I am well aware of that, I'm simply saying that sucks. Doing a recursive chmod or setfacl on a large directory tree is slow as all hell.
Doing it in the kernel won't make it any faster.
You can't safely preserve POSIX semantics that way. For example, even without *ANY* ability to read /etc/shadow, I can easily "ln /etc/shadow /tmp/shadow", assuming they are on the same filesystem. If the /etc/shadow permissions depend on inherited ACLs to enforce access then that one little command just made your shadow file world-readable/writeable. Oops.
Think about it this way:
Permissions depend on *what* something is, not *where* it is. Under
Linux you can leave the digital equivalent of a $10,000 piece of jewelry lying around in /var/www and not have to worry about it being compromised as long as you set your permissions properly (not that I recommend it). Moving the piece of jewelry around your house does not change what it *is* (and by extension does not change the protection required on it), any more than "ln /etc/shadow /tmp/shadow" (or "mv") changes what *it* is. If your /house is really extraordinarily secure then you could leave the jewelry lying around as /house/gems.bin with permissions 0777, but if somebody had a back-door to /house (an open fd, a careless typo, etc) then you'd have the same issues.
Not necessarily. When I do "vim some-file-in-current-directory", for example, the kernel does *NOT* look up the path of my current directory. It does (in pseudocode):
if (starts_with_slash(filename)) {
entry = task->cwd;
} else {
entry = task->root;
}
while (have_components_left(filename)
entry = lookup_next_component(filename);
return entry;
That's not even paying attention to functions like "fchdir" or their interactions with "chroot" and namespaces. I can probably have an open directory handle to a volume in a completely different namespace, a volume which isn't even *MOUNTED* in my current fs namespace. Using that file-handle I believe I can "fchdir", "openat", etc, in a completely different namespace. I can do the same thing with a chroot, except there I can even "escape":
/* Switch into chroot. Doesn't drop root privs */
chdir("/some/dir/somewhere");
chroot(".");
/* Malicious code later on */
chdir("/");
chroot("another_dir");
chdir("../../../../../../../../..");
chroot(".");
/* Now I'm back in the real root filesystem */
The locking penalty is because the path-lookup is *not* implied. The above chroot example shows that in detail.

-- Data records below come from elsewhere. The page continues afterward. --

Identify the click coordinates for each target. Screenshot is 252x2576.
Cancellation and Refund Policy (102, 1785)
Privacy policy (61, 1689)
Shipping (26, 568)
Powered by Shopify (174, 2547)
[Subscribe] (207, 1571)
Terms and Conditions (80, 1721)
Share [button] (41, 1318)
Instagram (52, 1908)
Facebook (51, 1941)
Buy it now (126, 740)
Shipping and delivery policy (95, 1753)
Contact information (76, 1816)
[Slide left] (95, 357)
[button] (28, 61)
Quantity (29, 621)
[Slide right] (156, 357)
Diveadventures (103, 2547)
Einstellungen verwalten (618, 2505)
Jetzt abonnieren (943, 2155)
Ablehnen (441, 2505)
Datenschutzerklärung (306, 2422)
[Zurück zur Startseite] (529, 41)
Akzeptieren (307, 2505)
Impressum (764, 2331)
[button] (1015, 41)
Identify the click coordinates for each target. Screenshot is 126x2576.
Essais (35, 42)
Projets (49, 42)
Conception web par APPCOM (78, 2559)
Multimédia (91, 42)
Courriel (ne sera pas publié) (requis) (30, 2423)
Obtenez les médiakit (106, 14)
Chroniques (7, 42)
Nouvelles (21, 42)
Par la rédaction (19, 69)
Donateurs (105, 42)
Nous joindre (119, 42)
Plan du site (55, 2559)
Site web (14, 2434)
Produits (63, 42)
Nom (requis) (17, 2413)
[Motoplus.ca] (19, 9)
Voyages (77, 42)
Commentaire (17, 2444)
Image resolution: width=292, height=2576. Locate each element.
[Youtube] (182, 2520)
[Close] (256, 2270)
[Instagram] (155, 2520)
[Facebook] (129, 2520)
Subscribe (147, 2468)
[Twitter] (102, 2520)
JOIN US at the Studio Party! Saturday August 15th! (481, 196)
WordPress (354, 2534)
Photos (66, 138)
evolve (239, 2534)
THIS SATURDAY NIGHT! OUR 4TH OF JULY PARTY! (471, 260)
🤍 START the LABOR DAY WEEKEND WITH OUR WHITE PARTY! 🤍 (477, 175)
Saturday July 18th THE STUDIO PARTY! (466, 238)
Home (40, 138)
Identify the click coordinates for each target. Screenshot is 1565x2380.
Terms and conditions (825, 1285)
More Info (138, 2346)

If you have to do the lookup in *reverse* on every open operation then you have to either:
(A) Store lots of security context with every open directory (cwd included). When a directory you have open is moved, you still have full access to everything inside it since your handle's data hasn't changed.
See above. Linux has a very *very* powerful VFS nowadays. It also has support for shared subtrees across private namespaces, allowing things like polyinstantiation. For example you can configure a Linux box so every user gets their own empty /tmp directory created and mounted on their namespace's /tmp when they log in, but all the rest of the system mounts are all shared.